Tests show sewage leaked into GSP
Despite official protests last week that closing the Great Salt Pond to shellfishing was purely “precautionary,” test results seem to indicate the the pond did experience a problem last week after a sewer leak was discovered on Ocean Avenue just before Thanksgiving. Harbormaster Steve Land took water and shellfish samples mid-last week and submitted them to the Department of Environmental Management. Results showed high bacteria levels in shellfish, he said, as well as slightly elevated levels in the water in Harbor Pond only.
As of press time Thursday, the GSP was still closed, but new tests results are expected back Friday, Dec. 7, and the closure will be re-assessed then.
Meanwhile, at a special meeting of the New Shoreham Sewer Commission on December 4, Superintendent Chris Blane announced that Pump Station 1 is up and running once again. He made it clear that there was “still work to be done” on the station, however. Crews working at the station site have created a temporary by-pass hook-up that allowed them to install new pipes closer to the surface.
The station, which dates from 1976 and sits approximately 20 feet underground, is so old and situated so deep that any guess at the cause of the break has to be conjecture, Blane said. But he speculated that it might have been overwhelmed by the “sheer volume of water pouring over the road” during Hurricane Sandy’s swipe at the island. At one point during Sandy, he said, it operated nearly six hours straight without stopping.
As a result, “We had to put ice bags around the pump to keep it from overheating.” He felt the island was “lucky about the time of year… that this didn’t happen on the Fourth of July.”
Blane indicated that discussions were still ongoing with town engineer Jim Geremia about whether in the long-term “we can make the pump do what we want it to do.” To that end, they will continue to test the station, he said.
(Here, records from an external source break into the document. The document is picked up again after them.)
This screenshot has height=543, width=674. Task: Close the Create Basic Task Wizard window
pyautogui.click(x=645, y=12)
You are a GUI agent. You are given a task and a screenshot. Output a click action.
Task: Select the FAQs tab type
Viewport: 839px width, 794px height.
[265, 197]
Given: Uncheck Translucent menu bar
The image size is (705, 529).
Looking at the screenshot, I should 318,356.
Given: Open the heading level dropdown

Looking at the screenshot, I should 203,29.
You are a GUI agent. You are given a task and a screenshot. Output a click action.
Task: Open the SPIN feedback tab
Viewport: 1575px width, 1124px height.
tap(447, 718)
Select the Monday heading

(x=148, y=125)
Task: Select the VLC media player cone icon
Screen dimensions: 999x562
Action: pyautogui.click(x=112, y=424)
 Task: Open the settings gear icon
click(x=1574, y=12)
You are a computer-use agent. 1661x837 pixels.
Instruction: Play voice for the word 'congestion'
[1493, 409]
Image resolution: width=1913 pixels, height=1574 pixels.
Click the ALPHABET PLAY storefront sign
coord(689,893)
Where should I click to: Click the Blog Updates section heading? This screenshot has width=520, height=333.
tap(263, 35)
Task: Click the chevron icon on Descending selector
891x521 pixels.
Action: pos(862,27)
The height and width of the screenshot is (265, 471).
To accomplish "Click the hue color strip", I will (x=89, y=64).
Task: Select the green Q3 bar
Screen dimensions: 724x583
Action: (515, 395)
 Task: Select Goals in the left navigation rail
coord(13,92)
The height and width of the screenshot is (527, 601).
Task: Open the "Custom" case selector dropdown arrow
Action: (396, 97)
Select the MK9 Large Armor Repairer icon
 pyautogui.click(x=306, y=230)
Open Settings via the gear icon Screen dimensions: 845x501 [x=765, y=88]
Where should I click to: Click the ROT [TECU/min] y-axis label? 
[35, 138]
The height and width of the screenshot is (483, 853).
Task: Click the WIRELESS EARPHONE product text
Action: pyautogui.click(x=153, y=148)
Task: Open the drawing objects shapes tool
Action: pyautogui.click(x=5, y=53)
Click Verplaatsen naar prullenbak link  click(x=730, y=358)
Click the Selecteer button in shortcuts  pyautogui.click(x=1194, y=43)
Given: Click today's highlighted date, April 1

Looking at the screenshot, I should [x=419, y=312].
Later in the week, Town Manager Nancy Dodge said that the company hired by the state to work on storm damaged Corn Neck Road and Spring Street, Northern Construction, will also repair the section of Ocean Avenue damaged during the course of sewer leak repairs.
Other discussion revolved around whether to rent or purchase a trench box, which is a heavily braced box made of wood or steel used where excavations and pipe-laying take place. The Occupational Safety and Health Administration (OSHA) requires that a trench box be used when a trench is deeper than five feet (in most states), four (in others).
Sewer Commission Chair Peter McNerney said that because of the depths of the excavation needed on Ocean Avenue, a trench box was needed to assure the safety of those working. He explained that while the weekly rental would be $1,000, he’d discovered there was a box for sale for $11,000 and thought it might be practical for the commission to purchase it. After some discussion, however, most board members disagreed with that need and suggested contractors should be the ones to purchase a box if necessary.
On another issue, McNerney praised the crews who worked on the pump station as “very hard-working,” and wanted to pay the bills owed to those companies providing the repairs in a timely manner, a position with which the board agreed. These included town sewer contractor A. Transue, Robbie Brown Septic Services, Boyle and Fogarty Construction and Process Engineering.